At media giant Primedia Inc.'s Enthusiast Media group, which consists of about 120 magazines, the OLAP capabilities of a BPM product (in this case, TM1 from Applix) took the software from finance into the circulation and production departments. "Within publishing you have functional areas with their own significant repositories of data that are ideally suited to being stored in an OLAP cube [technology]," says Jeffrey Polner, senior director of financial analysis. These departments saw that BPM could help them combine circulation data, such as new subscriptions and renewals, with finance data to produce more-accurate projections.

In fact, BPM is emerging as an option for almost any data-intensive area of a company, particularly as businesses move beyond simply gathering that data to actually analyzing it. At Forrester Research, principal analyst Craig Symons knows the challenge users and vendors face: one of his clients has 72 different HR systems. "If data about your employees is in 72 different databases and systems, it's very hard to get any kind of big-picture view about who your best people are, where they are, and what they're doing," says Symons. Today, HR departments are often being asked to focus less on transactions and measurements like cost of hires and more on strategic concerns such as succession planning and workforce optimization.

"The real nirvana is integrated workforce management, where HR is proactive in understanding the goals and objectives of the business and takes the steps to position the company's human capital to maximize opportunities," says Symons. These corporate objectives need to be cascaded down to individual employees, which is where BPM enters: employees can be given specific performance metrics and then measured against them, an approach similar to the balanced scorecards companies have used for years, albeit one with vastly more data points and variables.

That's the same problem, of course, that many software companies that specialize in HR applications aim to solve, as do the ERP vendors whose systems often provide the technological foundation to the enterprise. The specialty firms will argue that they understand many subtle aspects of workforce management that a software company focused (originally) on finance can't grasp, while the ERP vendors argue that they provide much better integration than can be achieved by layering another company's software on top of theirs.

Companies have long grappled with this dilemma: the best-of-breed company versus the one-stop approach of the ERP vendor. BPM offers a third way, an adaptable suite of products that can address a pain point today and then extend into the enterprise on an integrate-as-you-go basis. This can touch off what Jason Averbook, founder of Knowledge Infusion, a consulting firm in Danville, California, calls "religious wars as to who owns BPM," as the department that first brings it into the company tends to want to maintain control over it.

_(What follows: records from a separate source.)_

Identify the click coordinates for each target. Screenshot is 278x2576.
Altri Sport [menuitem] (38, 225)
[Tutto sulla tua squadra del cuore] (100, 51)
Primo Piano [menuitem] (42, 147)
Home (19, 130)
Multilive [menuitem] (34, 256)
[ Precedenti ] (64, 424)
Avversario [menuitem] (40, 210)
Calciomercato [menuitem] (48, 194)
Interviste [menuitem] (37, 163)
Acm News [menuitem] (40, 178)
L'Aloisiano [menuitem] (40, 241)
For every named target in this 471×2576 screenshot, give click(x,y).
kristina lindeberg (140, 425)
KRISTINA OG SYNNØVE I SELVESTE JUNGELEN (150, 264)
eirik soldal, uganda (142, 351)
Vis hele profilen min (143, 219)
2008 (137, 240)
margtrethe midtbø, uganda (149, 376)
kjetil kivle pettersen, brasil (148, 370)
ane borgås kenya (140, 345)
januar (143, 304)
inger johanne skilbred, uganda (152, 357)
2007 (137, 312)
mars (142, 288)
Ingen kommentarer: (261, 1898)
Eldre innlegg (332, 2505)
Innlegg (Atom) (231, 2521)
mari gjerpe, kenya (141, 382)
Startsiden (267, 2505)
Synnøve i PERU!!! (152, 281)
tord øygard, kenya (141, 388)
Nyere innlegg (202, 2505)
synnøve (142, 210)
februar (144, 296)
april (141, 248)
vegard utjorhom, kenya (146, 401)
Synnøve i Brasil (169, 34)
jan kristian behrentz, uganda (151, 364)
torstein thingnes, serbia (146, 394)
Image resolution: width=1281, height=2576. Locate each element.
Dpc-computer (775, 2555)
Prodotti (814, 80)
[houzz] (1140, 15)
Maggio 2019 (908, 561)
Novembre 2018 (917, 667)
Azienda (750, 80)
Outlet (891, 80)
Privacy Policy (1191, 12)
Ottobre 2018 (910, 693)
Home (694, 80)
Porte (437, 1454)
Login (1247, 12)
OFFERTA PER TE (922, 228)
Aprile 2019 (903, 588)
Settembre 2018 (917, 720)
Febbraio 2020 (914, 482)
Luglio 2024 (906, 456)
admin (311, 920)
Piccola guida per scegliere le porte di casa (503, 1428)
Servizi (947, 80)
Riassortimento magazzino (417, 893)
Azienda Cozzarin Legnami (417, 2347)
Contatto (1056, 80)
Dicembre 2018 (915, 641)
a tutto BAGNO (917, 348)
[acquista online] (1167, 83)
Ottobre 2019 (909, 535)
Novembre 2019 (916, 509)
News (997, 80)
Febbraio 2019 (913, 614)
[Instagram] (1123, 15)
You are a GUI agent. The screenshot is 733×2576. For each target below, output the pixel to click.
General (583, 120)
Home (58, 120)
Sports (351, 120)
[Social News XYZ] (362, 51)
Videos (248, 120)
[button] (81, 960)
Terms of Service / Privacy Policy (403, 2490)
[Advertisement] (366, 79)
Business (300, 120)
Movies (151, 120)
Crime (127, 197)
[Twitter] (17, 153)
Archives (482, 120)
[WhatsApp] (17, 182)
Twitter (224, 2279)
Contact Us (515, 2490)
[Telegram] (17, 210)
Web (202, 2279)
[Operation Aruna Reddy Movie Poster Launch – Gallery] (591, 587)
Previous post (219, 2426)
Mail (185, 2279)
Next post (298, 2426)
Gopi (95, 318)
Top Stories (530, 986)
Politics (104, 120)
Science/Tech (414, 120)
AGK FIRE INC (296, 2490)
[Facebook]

To make the most of BPM, companies will have to avoid such squabbles. They'll also have to evaluate products from a number of market leaders, including (as ranked by Meta Group) Hyperion, PeopleSoft, SAP, Cognos, Oracle, Geac, Longview, SAS Institute, SRC, and Cartesis, along with offerings from newer, Web-based vendors such as OutlookSoft and Host Analytics. And they'll need to decide whether, and to what degree, software that cures a pain point can become a panacea.

Connie Winkler writes about management technology from Seattle.